● **Task directions**
Look in the material below for the line holding "Switch to Compact density view". Set it down exactly, with each later line up to and including the line holding "Click Copy &".
* * * * *
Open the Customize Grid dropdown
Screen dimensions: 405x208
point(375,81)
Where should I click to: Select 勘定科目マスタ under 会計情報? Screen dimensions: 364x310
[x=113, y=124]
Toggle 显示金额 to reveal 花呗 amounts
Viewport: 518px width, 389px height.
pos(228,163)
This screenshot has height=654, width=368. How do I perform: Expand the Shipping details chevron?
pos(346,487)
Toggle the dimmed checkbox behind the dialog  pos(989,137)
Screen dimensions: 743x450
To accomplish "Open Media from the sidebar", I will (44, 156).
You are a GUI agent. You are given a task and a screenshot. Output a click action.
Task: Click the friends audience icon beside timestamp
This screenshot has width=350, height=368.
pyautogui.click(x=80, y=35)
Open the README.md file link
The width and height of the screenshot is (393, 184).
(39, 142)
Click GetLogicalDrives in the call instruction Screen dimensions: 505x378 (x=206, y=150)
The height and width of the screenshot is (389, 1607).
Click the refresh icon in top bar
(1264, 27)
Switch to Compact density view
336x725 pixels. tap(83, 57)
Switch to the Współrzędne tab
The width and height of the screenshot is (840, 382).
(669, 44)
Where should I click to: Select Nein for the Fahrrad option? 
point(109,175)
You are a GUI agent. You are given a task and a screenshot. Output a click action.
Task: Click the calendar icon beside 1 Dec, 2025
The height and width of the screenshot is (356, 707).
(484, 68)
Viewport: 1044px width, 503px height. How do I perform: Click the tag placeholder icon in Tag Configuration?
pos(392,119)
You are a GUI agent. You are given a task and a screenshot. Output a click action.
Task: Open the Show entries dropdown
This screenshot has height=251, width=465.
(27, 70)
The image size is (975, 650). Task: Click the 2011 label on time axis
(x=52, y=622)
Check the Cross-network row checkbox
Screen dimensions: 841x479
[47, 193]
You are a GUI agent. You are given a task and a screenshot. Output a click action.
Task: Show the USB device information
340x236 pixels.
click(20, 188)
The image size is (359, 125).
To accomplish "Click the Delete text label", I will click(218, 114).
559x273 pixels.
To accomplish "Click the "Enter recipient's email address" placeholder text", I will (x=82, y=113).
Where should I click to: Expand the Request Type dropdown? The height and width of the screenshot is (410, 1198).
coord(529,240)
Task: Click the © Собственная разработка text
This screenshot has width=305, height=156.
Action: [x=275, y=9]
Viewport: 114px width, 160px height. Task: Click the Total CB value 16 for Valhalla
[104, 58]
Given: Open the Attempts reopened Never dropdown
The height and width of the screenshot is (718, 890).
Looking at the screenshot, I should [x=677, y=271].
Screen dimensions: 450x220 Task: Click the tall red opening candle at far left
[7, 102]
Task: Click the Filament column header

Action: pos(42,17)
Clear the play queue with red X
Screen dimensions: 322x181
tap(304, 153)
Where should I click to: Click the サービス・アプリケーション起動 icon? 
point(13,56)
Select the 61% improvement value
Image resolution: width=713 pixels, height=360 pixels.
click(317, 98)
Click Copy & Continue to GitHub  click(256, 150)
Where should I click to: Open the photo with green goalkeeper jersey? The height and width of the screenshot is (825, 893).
* * * * *
● **Task answer**
Switch to Compact density view
336x725 pixels. tap(83, 57)
Switch to the Współrzędne tab
The width and height of the screenshot is (840, 382).
(669, 44)
Where should I click to: Select Nein for the Fahrrad option? 
point(109,175)
You are a GUI agent. You are given a task and a screenshot. Output a click action.
Task: Click the calendar icon beside 1 Dec, 2025
The height and width of the screenshot is (356, 707).
(484, 68)
Viewport: 1044px width, 503px height. How do I perform: Click the tag placeholder icon in Tag Configuration?
pos(392,119)
You are a GUI agent. You are given a task and a screenshot. Output a click action.
Task: Open the Show entries dropdown
This screenshot has height=251, width=465.
(27, 70)
The image size is (975, 650). Task: Click the 2011 label on time axis
(x=52, y=622)
Check the Cross-network row checkbox
Screen dimensions: 841x479
[47, 193]
You are a GUI agent. You are given a task and a screenshot. Output a click action.
Task: Show the USB device information
340x236 pixels.
click(20, 188)
The image size is (359, 125).
To accomplish "Click the Delete text label", I will click(218, 114).
559x273 pixels.
To accomplish "Click the "Enter recipient's email address" placeholder text", I will (x=82, y=113).
Where should I click to: Expand the Request Type dropdown? The height and width of the screenshot is (410, 1198).
coord(529,240)
Task: Click the © Собственная разработка text
This screenshot has width=305, height=156.
Action: [x=275, y=9]
Viewport: 114px width, 160px height. Task: Click the Total CB value 16 for Valhalla
[104, 58]
Given: Open the Attempts reopened Never dropdown
The height and width of the screenshot is (718, 890).
Looking at the screenshot, I should [x=677, y=271].
Screen dimensions: 450x220 Task: Click the tall red opening candle at far left
[7, 102]
Task: Click the Filament column header

Action: pos(42,17)
Clear the play queue with red X
Screen dimensions: 322x181
tap(304, 153)
Where should I click to: Click the サービス・アプリケーション起動 icon? 
point(13,56)
Select the 61% improvement value
Image resolution: width=713 pixels, height=360 pixels.
click(317, 98)
Click Copy & Continue to GitHub  click(256, 150)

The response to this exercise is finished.